My attention has just been drawn to Charism of the Ordinariate published by the Australian Ordinariate. They offer seven points as what they consider most characteristic of the reason why the Ordinariates should not simply be absorbed into mainstream post-Vatican II Roman Catholicism. My stomach sank to my feet as I read another flurry on Facebook of polemics from those who think that the only way to unite Continuing Anglicanism is on the basis of English Protestantism and pre-Tractarianism.

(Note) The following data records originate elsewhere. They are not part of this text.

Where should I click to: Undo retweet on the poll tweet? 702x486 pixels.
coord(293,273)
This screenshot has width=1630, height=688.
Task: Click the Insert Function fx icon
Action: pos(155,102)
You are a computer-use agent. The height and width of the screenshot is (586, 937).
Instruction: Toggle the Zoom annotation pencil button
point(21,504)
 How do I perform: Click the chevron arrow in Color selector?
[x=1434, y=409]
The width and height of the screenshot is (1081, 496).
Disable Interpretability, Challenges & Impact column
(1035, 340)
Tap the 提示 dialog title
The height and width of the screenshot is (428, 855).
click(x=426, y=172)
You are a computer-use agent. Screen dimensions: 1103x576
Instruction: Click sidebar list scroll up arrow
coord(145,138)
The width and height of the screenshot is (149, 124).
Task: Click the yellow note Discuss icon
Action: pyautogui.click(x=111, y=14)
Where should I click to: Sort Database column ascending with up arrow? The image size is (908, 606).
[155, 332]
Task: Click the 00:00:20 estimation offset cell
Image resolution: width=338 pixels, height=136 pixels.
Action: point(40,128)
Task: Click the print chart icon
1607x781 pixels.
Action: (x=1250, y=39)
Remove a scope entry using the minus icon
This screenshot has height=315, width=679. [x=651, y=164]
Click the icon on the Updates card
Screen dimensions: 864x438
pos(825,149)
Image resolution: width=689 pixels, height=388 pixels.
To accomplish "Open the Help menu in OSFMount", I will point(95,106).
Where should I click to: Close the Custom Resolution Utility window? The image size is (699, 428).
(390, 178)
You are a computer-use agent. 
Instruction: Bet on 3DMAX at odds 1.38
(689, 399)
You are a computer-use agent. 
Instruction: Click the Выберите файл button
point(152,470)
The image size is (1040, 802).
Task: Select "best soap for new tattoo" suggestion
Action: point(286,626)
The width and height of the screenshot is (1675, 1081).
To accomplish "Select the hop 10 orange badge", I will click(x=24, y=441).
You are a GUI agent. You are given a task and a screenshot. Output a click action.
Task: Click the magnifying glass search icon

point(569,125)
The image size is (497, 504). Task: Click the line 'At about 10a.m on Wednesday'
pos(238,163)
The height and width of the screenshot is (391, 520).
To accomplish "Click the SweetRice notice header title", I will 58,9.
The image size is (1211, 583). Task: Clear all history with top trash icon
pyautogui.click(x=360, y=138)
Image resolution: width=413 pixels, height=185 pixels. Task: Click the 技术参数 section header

The seven given points are

  • Call to community faith and devotion

  • Evangelical charity

  • Sacral English

  • Reverence and beauty in Worship

  • Music and Congregational hymn singing

  • Gospel preaching

  • English theological tradition

Apart from the final one, I hardly see what there cannot also be found in German, French and Italian Catholicism. There have always been spiritual and devotional movements, often associated with religious orders right the way through the history of the Church. The Oratory of St Philip Neri has attracted many Anglicans due to a high degree of compatibility, but the founder was an Italian and a Florentine.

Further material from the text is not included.